Memory* IntrinsicTable::__remill_atomic_begin(Memory *) { return nullptr; }
Memory* IntrinsicTable::__remill_atomic_end(Memory *) { return nullptr; }


Memory* IntrinsicTable::__remill_sync_hyper_call(
    State &state, Memory *mem, SyncHyperCall::Name call) {
  auto eax = state.gpr.rax.dword;
  auto ebx = state.gpr.rbx.dword;
  auto ecx = state.gpr.rcx.dword;
  auto edx = state.gpr.rdx.dword;

  switch (call) {
    case SyncHyperCall::kX86CPUID:
      state.gpr.rax.aword = 0;
      state.gpr.rbx.aword = 0;
      state.gpr.rcx.aword = 0;
      state.gpr.rdx.aword = 0;

      asm volatile(
          "cpuid"
          : "=a"(state.gpr.rax.dword),
            "=b"(state.gpr.rbx.dword),
            "=c"(state.gpr.rcx.dword),
            "=d"(state.gpr.rdx.dword)
          : "a"(eax),
            "b"(ebx),
            "c"(ecx),
            "d"(edx)
      );
      break;

    case SyncHyperCall::kX86ReadTSC:
      state.gpr.rax.aword = 0;
      state.gpr.rdx.aword = 0;
      asm volatile(
          "rdtsc"
          : "=a"(state.gpr.rax.dword),
            "=d"(state.gpr.rdx.dword)
      );
      break;

    case SyncHyperCall::kX86ReadTSCP:
      state.gpr.rax.aword = 0;
      state.gpr.rcx.aword = 0;
      state.gpr.rdx.aword = 0;
      asm volatile(
          "rdtscp"
          : "=a"(state.gpr.rax.dword),
            "=c"(state.gpr.rcx.dword),
            "=d"(state.gpr.rdx.dword)
      );
      break;

    default:
      __builtin_unreachable();
  }

  return mem;
}

Memory* IntrinsicTable::__remill_async_hyper_call(X86State &, addr_t, Memory *) {
  abort();
}

Memory* IntrinsicTable::__remill_depizza(){

}

Memory* IntrinsicTable::__remill_compare_exchange_memory_32(
    Memory *memory, addr_t addr, uint32_t &expected, uint32_t desired) {
  expected = __sync_val_compare_and_swap(
      reinterpret_cast<uint32_t *>(addr), expected, desired);
  return memory;
}

Memory* IntrinsicTable::__remill_compare_exchange_memory_64(
    Memory *memory, addr_t addr, uint64_t &expected, uint64_t desired) {
  expected = __sync_val_compare_and_swap(
      reinterpret_cast<uint64_t *>(addr), expected, desired);
  return memory;
}

}  // namespace remill

But the llvm::function and Memory struct don't match.
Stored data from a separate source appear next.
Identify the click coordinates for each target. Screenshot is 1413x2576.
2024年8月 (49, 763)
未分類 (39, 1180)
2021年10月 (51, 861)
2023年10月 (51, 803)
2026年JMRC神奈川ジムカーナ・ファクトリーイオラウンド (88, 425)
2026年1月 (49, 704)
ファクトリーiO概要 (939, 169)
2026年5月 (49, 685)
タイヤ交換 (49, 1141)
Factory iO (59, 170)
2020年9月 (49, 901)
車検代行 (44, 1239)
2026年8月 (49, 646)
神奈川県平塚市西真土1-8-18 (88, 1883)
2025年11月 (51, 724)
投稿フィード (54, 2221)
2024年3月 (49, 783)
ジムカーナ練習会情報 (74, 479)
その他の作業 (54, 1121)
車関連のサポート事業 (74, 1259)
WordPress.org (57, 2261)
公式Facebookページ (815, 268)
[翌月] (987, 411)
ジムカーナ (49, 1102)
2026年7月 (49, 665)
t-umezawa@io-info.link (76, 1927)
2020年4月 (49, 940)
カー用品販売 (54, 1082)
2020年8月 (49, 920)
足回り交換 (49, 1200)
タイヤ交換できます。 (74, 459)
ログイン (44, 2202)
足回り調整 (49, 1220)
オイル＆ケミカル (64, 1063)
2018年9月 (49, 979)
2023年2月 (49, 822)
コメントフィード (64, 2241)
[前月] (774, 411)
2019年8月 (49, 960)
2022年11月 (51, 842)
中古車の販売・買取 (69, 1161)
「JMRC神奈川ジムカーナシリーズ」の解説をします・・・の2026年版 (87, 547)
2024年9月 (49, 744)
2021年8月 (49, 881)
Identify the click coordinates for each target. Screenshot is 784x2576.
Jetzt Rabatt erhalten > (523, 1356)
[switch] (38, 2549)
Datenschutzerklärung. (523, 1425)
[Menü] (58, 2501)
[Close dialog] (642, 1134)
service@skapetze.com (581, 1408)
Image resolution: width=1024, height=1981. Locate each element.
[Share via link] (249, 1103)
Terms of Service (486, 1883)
Is there code missing to convert memory to an instruction? There is no constructor for llvm::function

sab24 avatar Apr 20 '20 10:04 sab24

They should match declarations such as

  llvm::Function * const atomic_begin;
  llvm::Function * const atomic_end;

sab24 avatar Apr 20 '20 10:04 sab24

I am not sure what does you code snippet trying to achieve. I believe that what @pgoodman tried to say is that you can have a look at the definitions in the remill/tests/X86/Run.cpp and create a runtime library from it, i.e. you would want to compile that to bitcode (or pass it as .c/.cpp during re-compilation). So you can write something like clang lifted.bc my_runtime.bc -o recompiled

Some intrinsic are easy to implement, however __mcsema_attach_call may prove to be a bit tough. (depending on what is your goal you may be able to by-pass it with --explicit-args option of mcsem-lift).

You don't need to implement new things into remill/mcsema code that "lifts things".

(Maybe it would be better to move this conversation to Slack?)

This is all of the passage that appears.